Macdonald replaced longtime defensive coordinator Don Brown, who is now the head coach at Massachusetts. In Brown’s final season, the defense ranked 87th in yards allowed per game, 59th in yards allowed per play and was in the bottom tier in rushing and passing yards allowed per game as well.

“I didn’t really think about … the hot seat,” Macdonald said. “Quite frankly, I didn’t really know about it. I knew coach Jim Harbaugh and Michigan and the reputation that this university has. I mean, it was honestly pretty simple. And then just my personal goals, I always wanted to be a defensive coordinator at any level, and this is big-time football. It doesn’t get any bigger than this.”

This past spring, Macdonald promised that the Wolverines would use multiple looks to try to confuse offenses, much like the Ravens do. The Wolverines have played zone coverage, man-to-man and pattern matched in the secondary.

Sometimes, Michigan’s defense lines up in a 3-4 scheme, sometimes it’s a 4-3, and other times it’s even a 6-1 or 6-2. More than anything, Macdonald has tried to devise schemes that utilize his players’ skills. In November, Ohio State coach Ryan Day described Michigan’s defense as more “NFL-oriented” than it has been in the past.

With Macdonald’s help, Harbaugh finally turned things around at his alma mater. The Wolverines finished 12-1, blasted the Buckeyes 42-27 and won their first Big Ten title in 17 years.

“I think he brings a new version of the game for us to play,” defensive tackle Mazi Smith said. “I think the way he implements all the things that he’s trying to teach us and get us to do, he does it quickly, he does it efficiently. He don’t leave no meat on the bone. I just think [he uses] his personnel to the best of our ability, he’s got packages for everybody, and he’s trying to get the most out of us, and we want to do it.”
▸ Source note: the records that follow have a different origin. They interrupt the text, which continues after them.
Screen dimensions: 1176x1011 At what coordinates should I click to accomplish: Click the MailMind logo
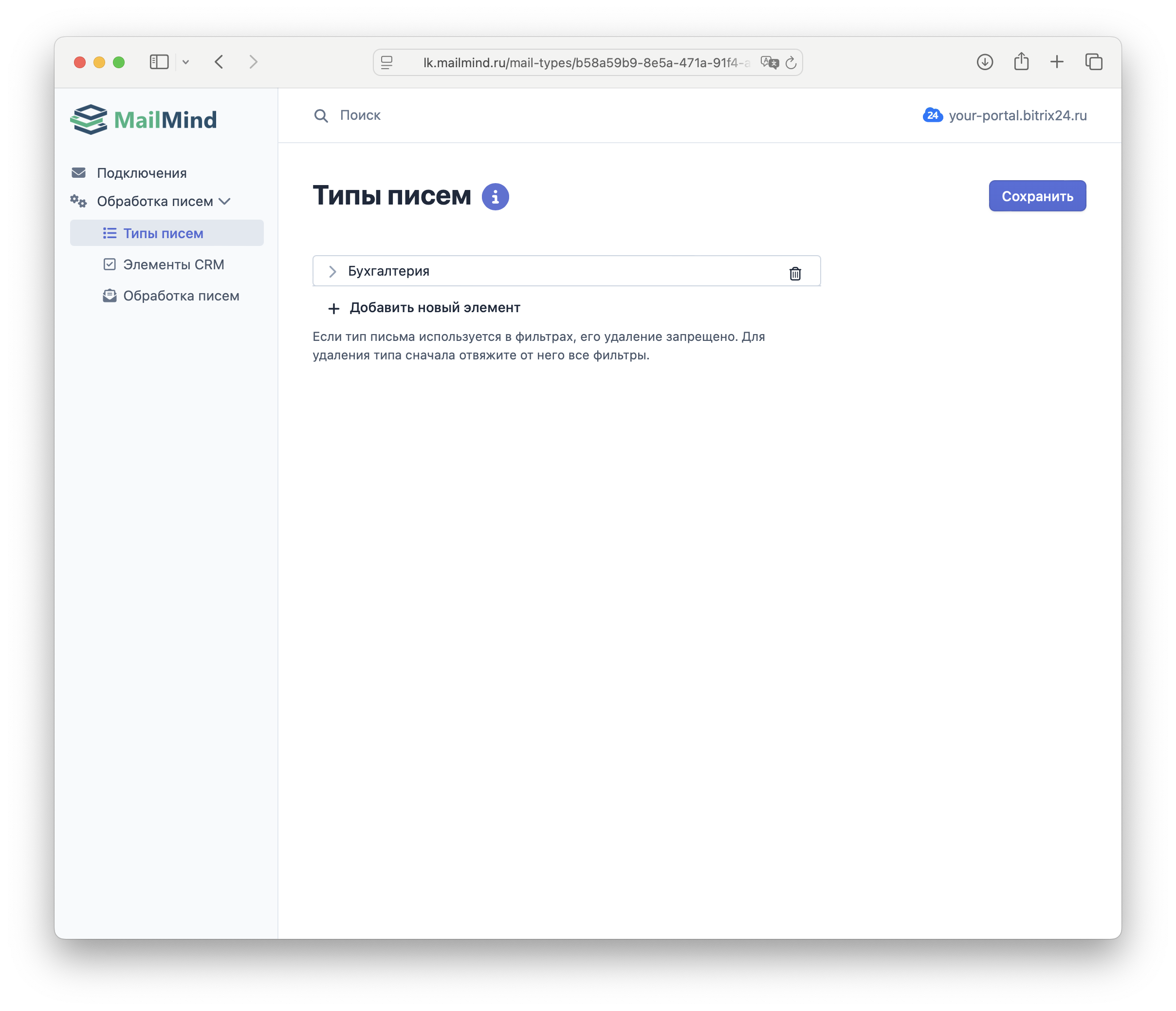(144, 119)
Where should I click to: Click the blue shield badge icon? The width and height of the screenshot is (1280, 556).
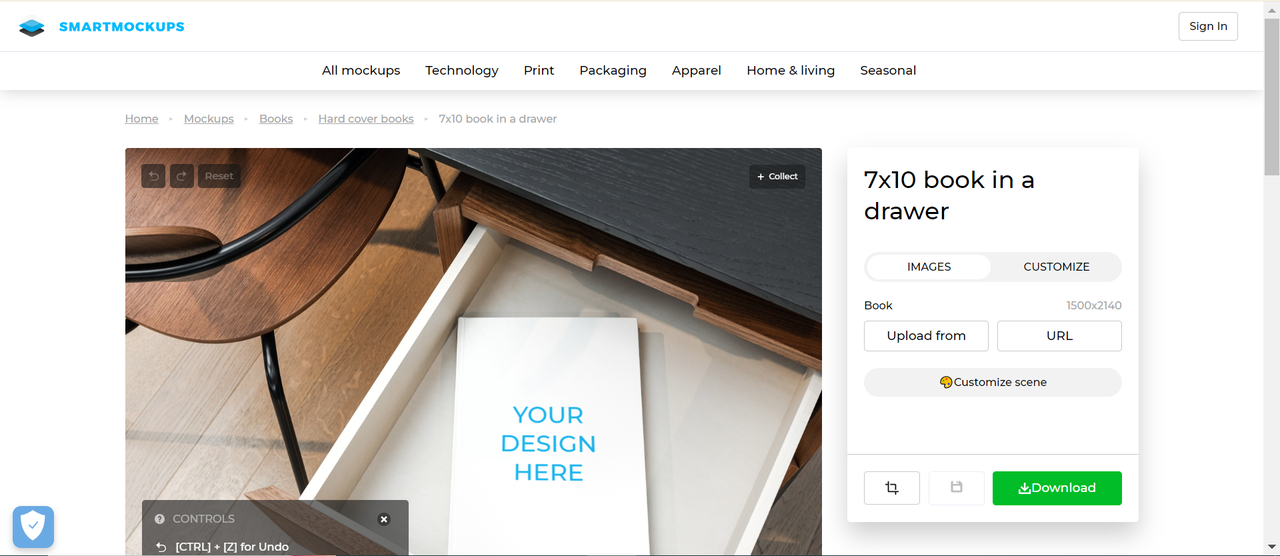33,526
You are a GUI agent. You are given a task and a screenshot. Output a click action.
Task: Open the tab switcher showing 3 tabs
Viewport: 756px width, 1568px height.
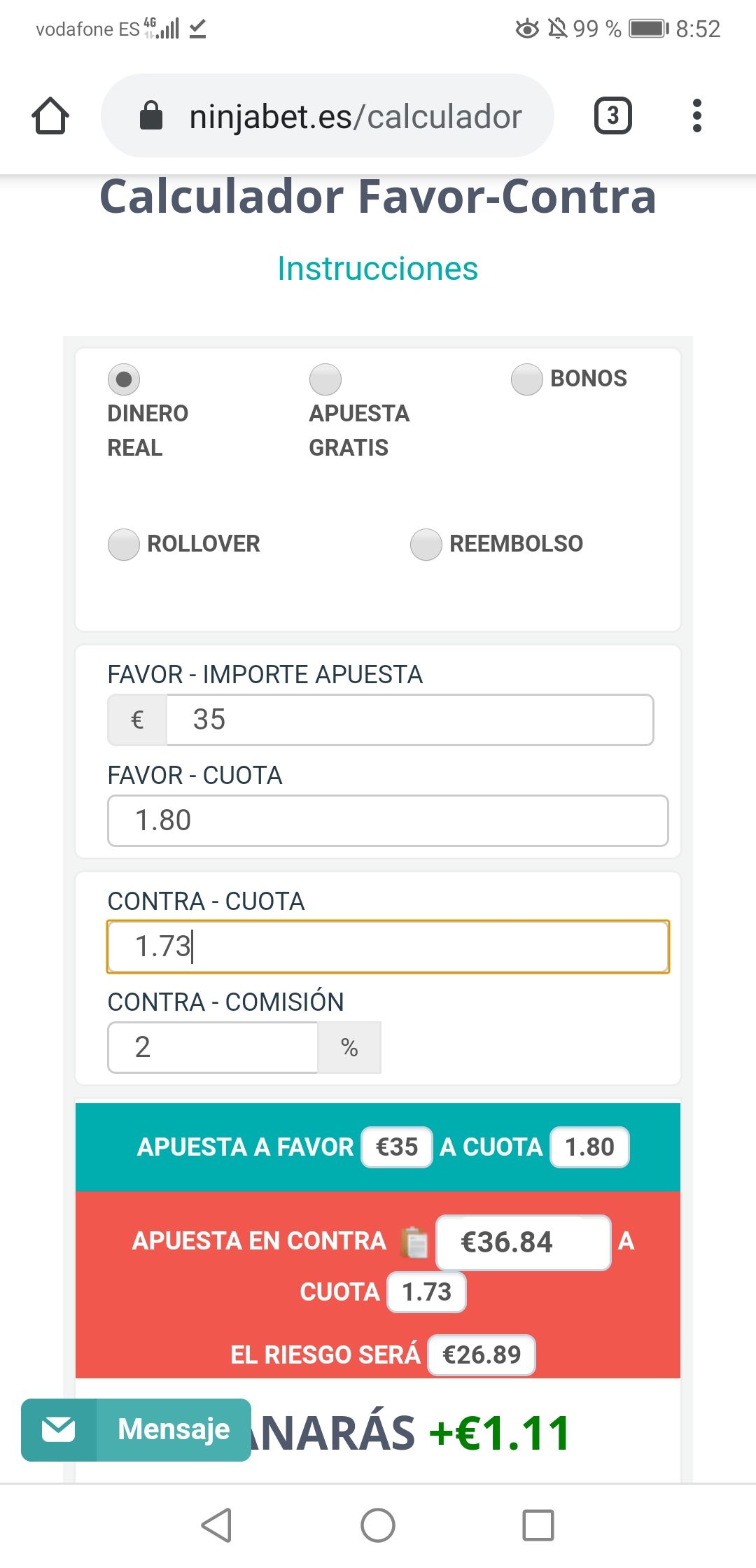(612, 115)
Seldom-used players of the past, such as linebacker David Ojabo, cornerback DJ Turner and Smith, became bona fide stars in Macdonald’s scheme this season.

“Man, he just gave me a chance,” said Turner, who didn’t have a tackle in each of his first two seasons before intercepting two passes and defending nine others this year.

Ojabo, a junior from Scotland, had one tackle in 2020 before exploding for 11 sacks with five forced fumbles this season.

“[Macdonald] just made the game fun again,” Ojabo said.

Now the Wolverines are having the time of their lives and are just one victory away from playing in the CFP National Championship.

Smith, who gave Macdonald his first coaching break more than a decade ago, still stays in touch with his former player and assistant.

“I tell him all the time that we need to have lunch,” Smith said.